## Start Text passage
The Proper Definition of (evaluate :: a -> IO a)

Simon Marlow simonmarhaskell at gmail.com
Tue May 8 04:12:44 EDT 2007


Malcolm Wallace wrote:
> Nils Anders Danielsson <nad at cs.chalmers.se> wrote:
> 
>>> Where did you find the erroneous version?
>> Presumably he found it by reading the documentation for evaluate:
>>   http://haskell.org/ghc/docs/latest/html/libraries/base/Control-Exception.html#7
> 
> Actually, I checked the source code for Control.Exception before asking
> the question, and those laws definitely do not appear there.  So now I'm
> kind of puzzled as to how Haddock managed to generate documentation for
> them!
> 
>>>> evaluate x `seq` y    ==>  y
>>> I'm not sure why anyone thinks this "law" should hold,
>> You seem to be assuming that evaluate x = x, which is not
>> necessarily the case.
## End Text passage
## Start Excerpted data
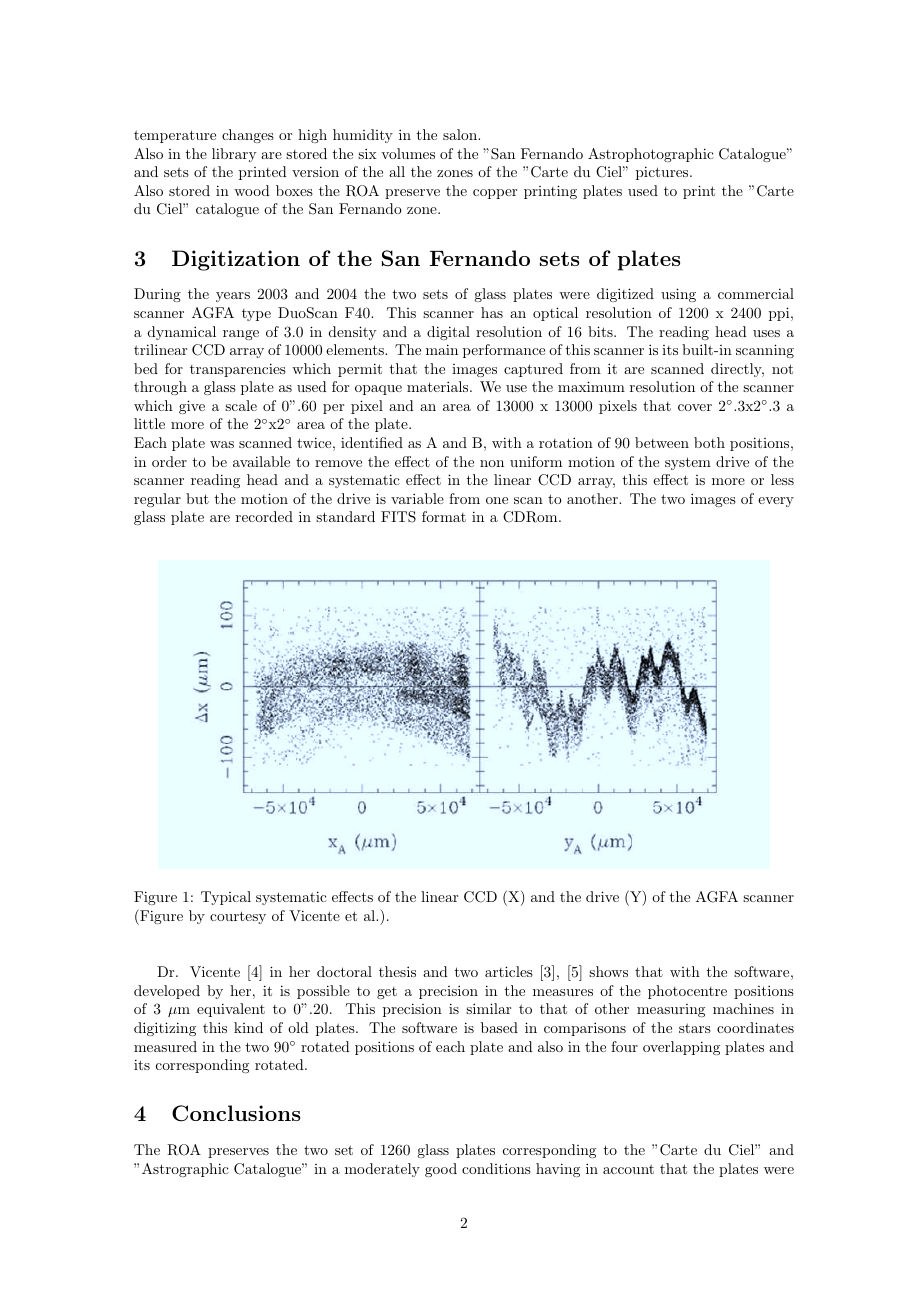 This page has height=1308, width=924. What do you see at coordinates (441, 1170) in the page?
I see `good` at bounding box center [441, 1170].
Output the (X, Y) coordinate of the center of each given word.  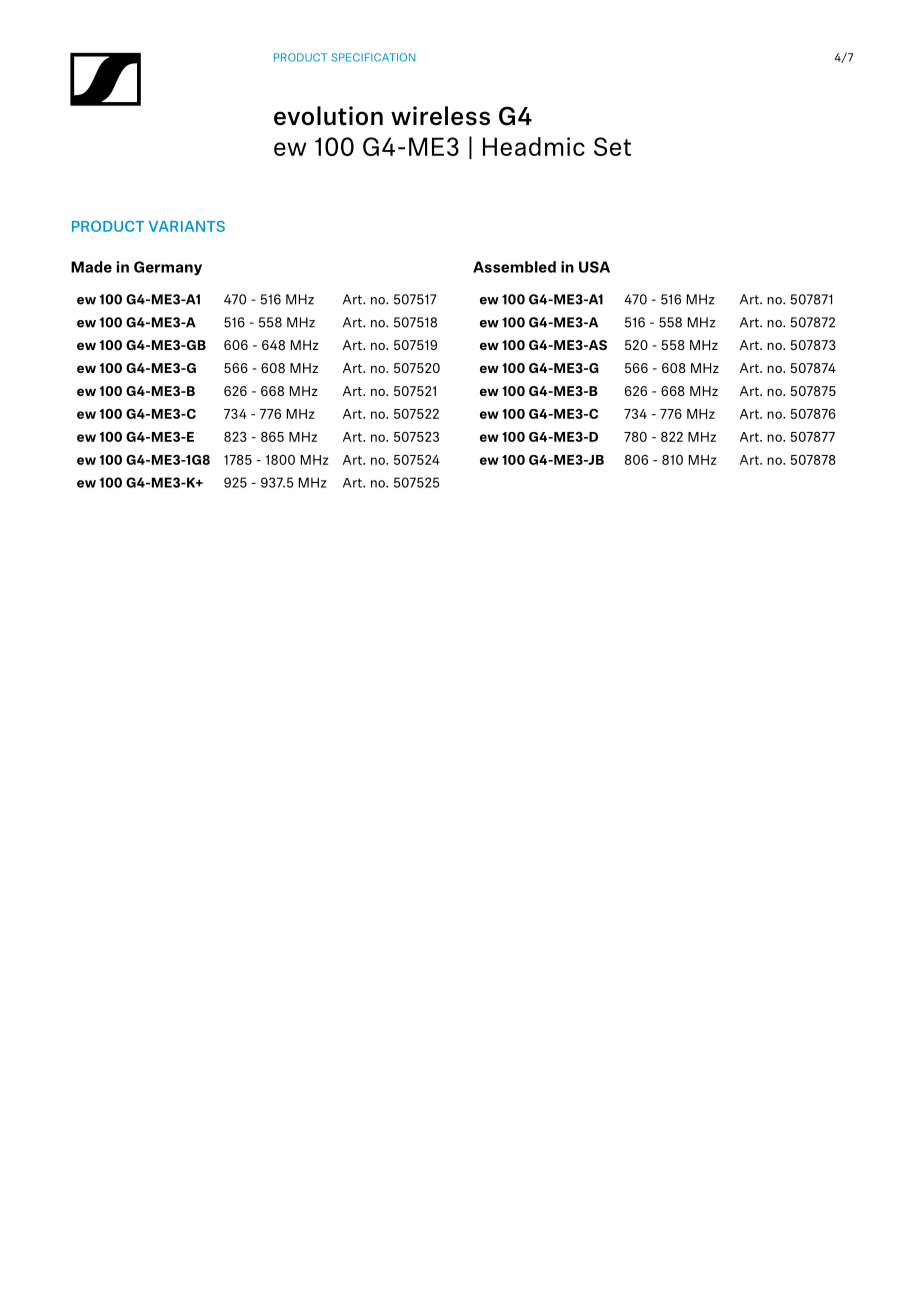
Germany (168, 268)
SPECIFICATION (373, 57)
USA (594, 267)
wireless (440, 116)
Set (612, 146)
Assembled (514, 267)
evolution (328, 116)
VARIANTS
## End Excerpted data
## What you need to do
(A) In the mailing list post, what did Malcolm Wallace check before asking the question?
(B) Retype the mailing list post, everything from "Simon Marlow simonmarhaskell" down to "the erroneous version?".
The listing comes from a different source than the mailing list post.

## Answers
(A) The source code for Control.Exception.

(B)
Simon Marlow simonmarhaskell at gmail.com
Tue May 8 04:12:44 EDT 2007


Malcolm Wallace wrote:
> Nils Anders Danielsson <nad at cs.chalmers.se> wrote:
> 
>>> Where did you find the erroneous version?